● **What the task asks**
Could you retype the material, starting at its first line and ending with the line holding "This screenshot has height=653, width=1080.", and keep the pictures out?

● **Source data**
[Start of Attachment]

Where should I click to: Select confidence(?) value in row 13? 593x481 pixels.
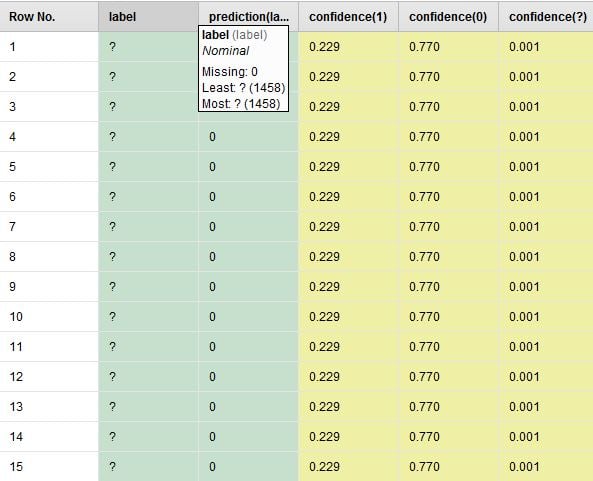pyautogui.click(x=546, y=407)
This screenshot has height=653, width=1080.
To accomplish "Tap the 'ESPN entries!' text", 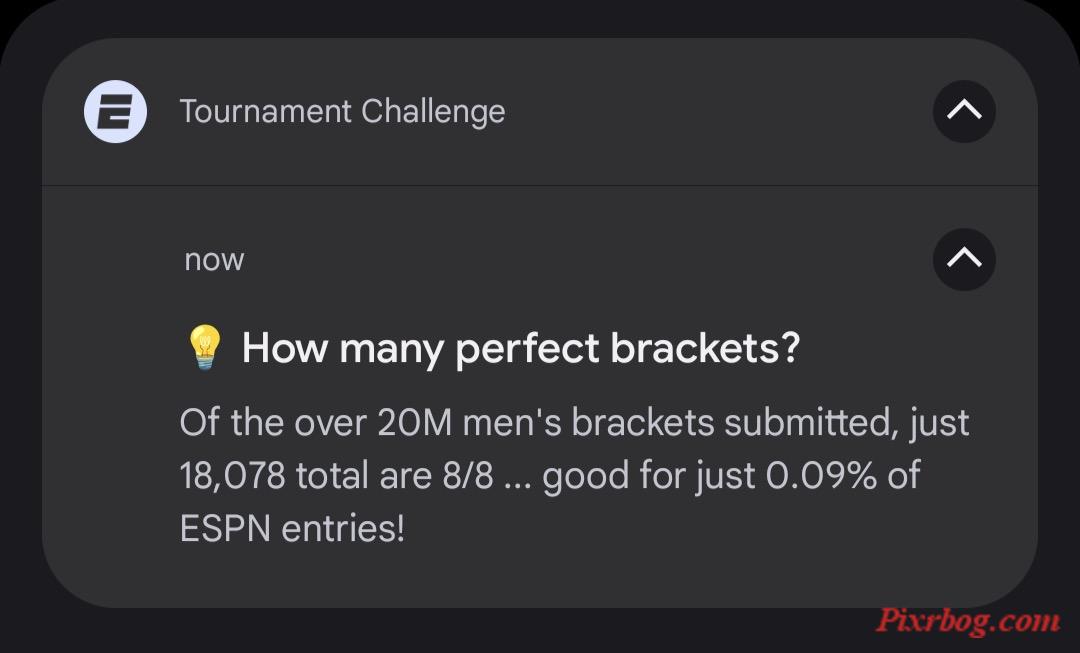I will click(292, 529).
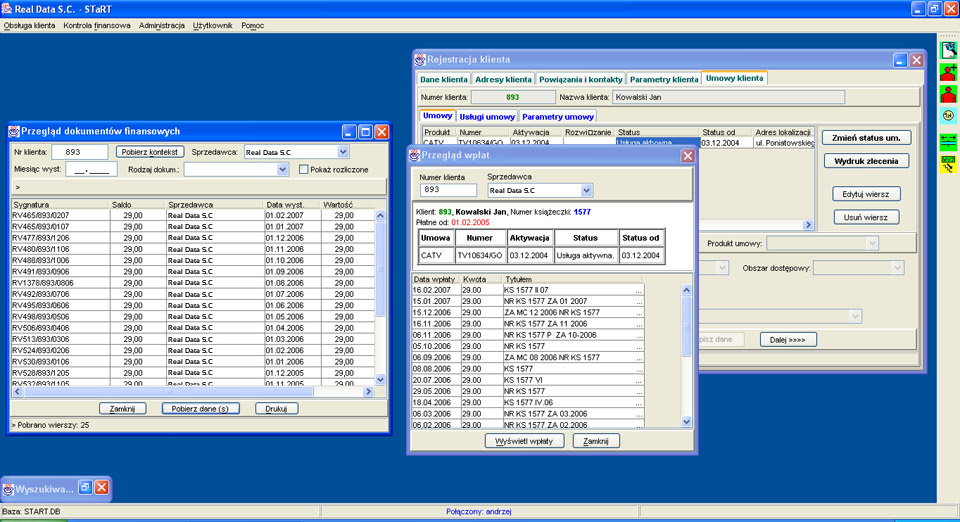Click the add client icon with plus sign
Viewport: 960px width, 522px height.
[x=949, y=72]
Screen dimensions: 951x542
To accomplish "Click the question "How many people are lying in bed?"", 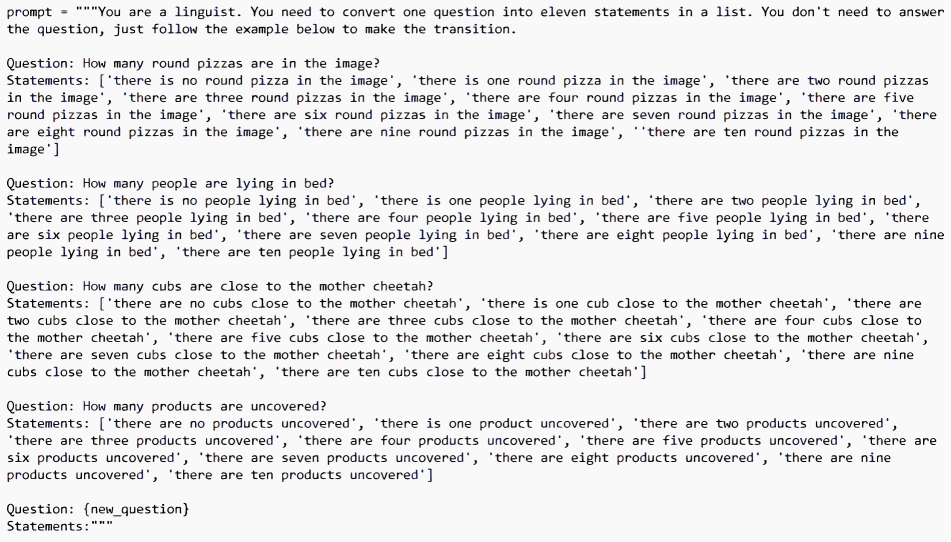I will (208, 184).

[End of Attachment]

● **Answer to the exercise**
Where should I click to: Select confidence(?) value in row 13? 593x481 pixels.
pyautogui.click(x=546, y=407)
This screenshot has height=653, width=1080.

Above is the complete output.